— begin TEXT PROVIDED —
The Sapphire Tablets

When Moses was on top of Mount Sinai, God spoke to him saying, “I am going to give you ten commandments etched on two tablets but you must first bring to me the two tablets.” Then God showed Moses the two sapphire stones the law would be written on and commanded Moses to bring them into his presence. Moses tried to lift the two stones and found that they were much too heavy for a single man to lift. After struggling with the stones, Moses finally gave up and said, “I am sorry. These tablets are much too heavy for one man to lift.”

God answered, “I wanted you to see this for yourself so that you would know the miracle I am about to perform. The words I am about to etch into these tablets have such power that they will lift the tablets for you.”

So God approached the tablets, his glory obscured by the cloud, and he began to etch in the sapphire tablets the words, “I am the LORD your God, who brought you out of Egypt, out of the land of slavery. You shall have no other gods before me…” And each Hebrew word, as it was written by God’s own hand, blazed with holy fire, then glowed deep red. And each letter etched into the stone tablet took on a life of its own and sang a psalm of thanksgiving to the Creator.When God finished writing the commandments on the stone tablets. Moses picked them up and they were light as pillows. It was then that he realized the power that the words had given to the heavy stone.

As Moses came down the mountain with the two tablets in his arms, he heard the sound of laughter and drunken singing. As he came closer to the camp he could see the Hebrews had fashioned for themselves a giant golden calf and that they were worshipping it and engaging in all manner of perversion. When the glowing red letters on the tablets saw the revelry and apostasy, they were truly disgusted and they fled the stone tablets and flew to the top of Mount Sinai back to their divine source.
— end TEXT PROVIDED —
— begin RECORDS SHOWN —
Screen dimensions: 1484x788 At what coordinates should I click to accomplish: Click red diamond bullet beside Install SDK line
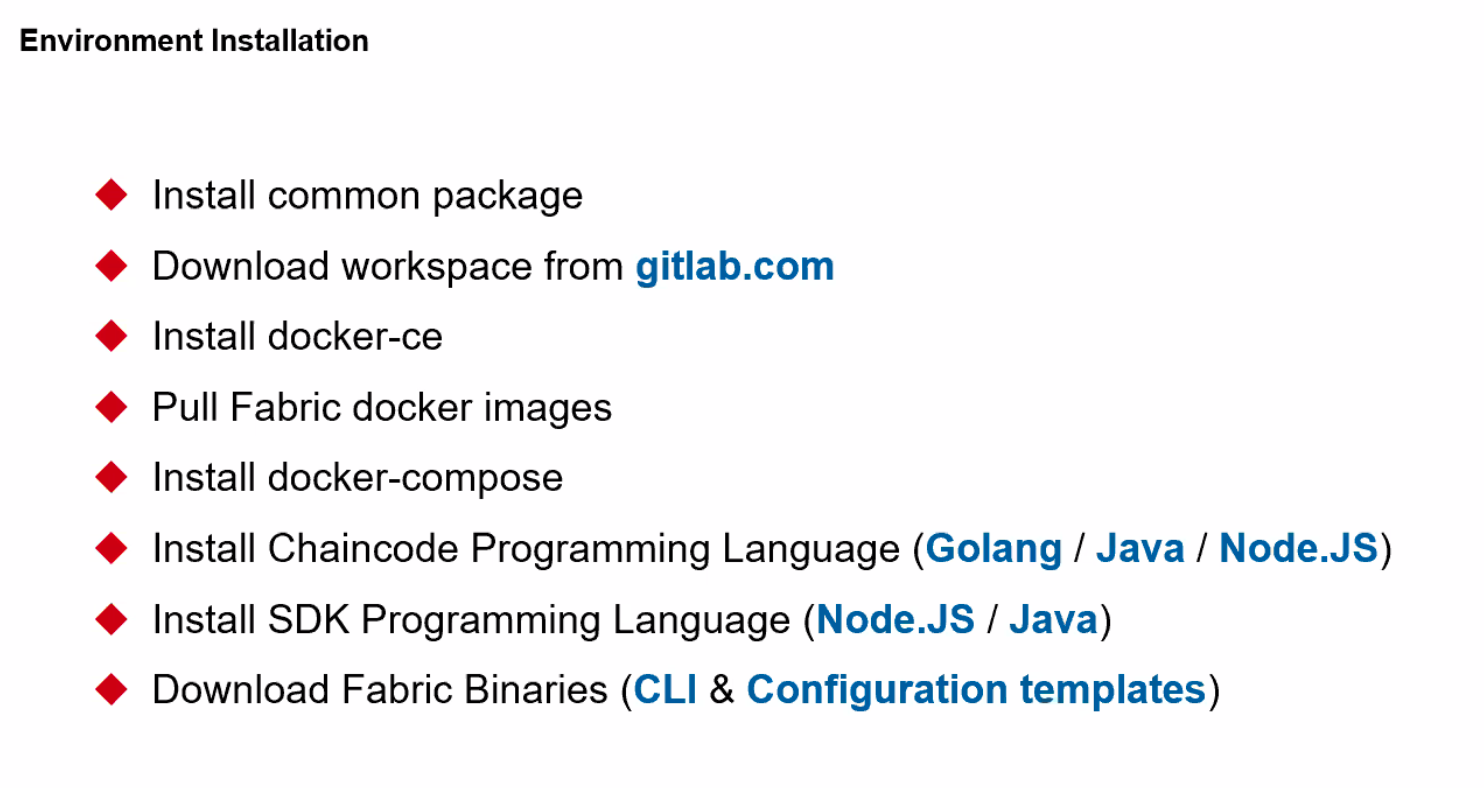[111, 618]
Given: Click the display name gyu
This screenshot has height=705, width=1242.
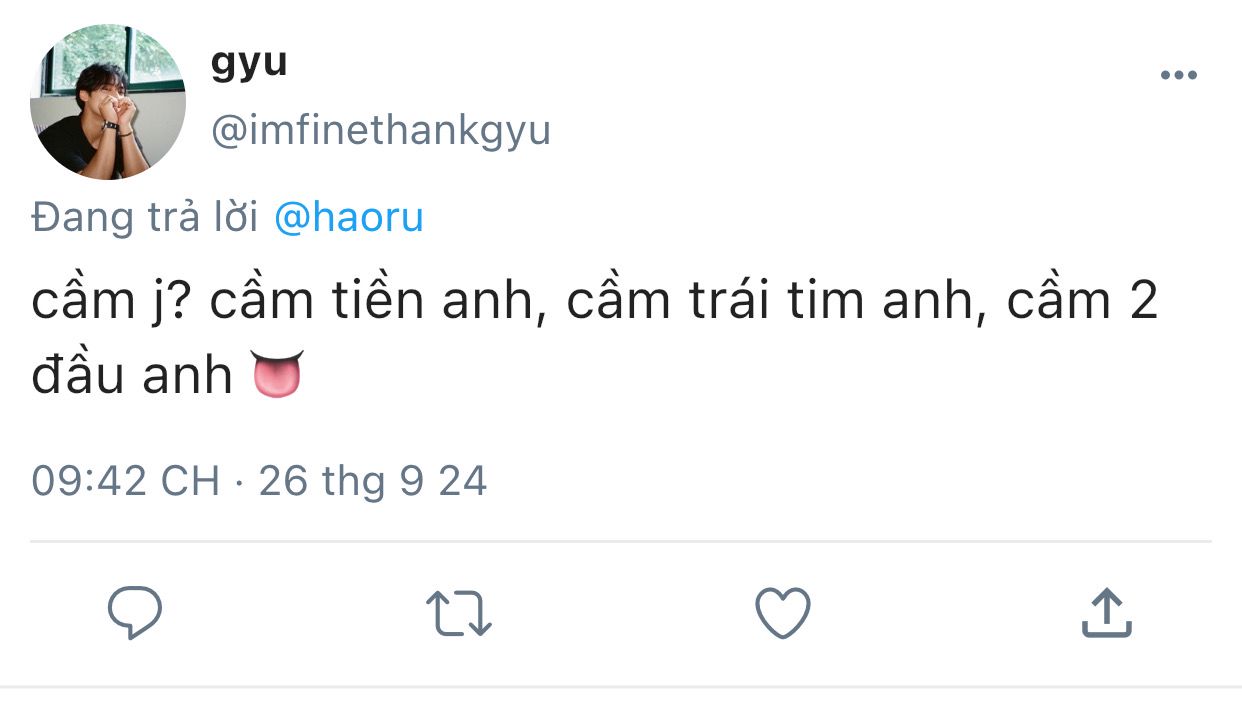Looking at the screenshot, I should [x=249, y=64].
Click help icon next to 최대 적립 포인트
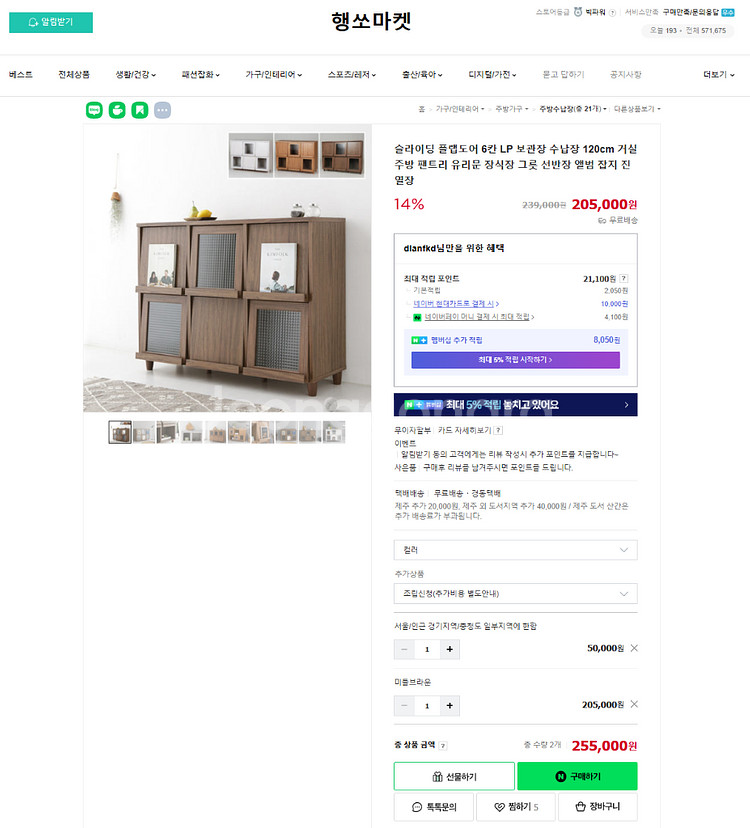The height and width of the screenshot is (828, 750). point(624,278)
— end RECORDS SHOWN —
Answer these questions from the sapphire tablets story:
(a) What did Moses find when he tried to lift the two stones?
(b) After blazing with holy fire, what color did each Hebrew word glow?
(c) What had the Hebrews fashioned for themselves in the camp?
The records were drawn from a source unrelated to the text.

SOLUTION TO THIS TASK:
(a) The stones were much too heavy for a single man to lift.
(b) Deep red.
(c) A giant golden calf.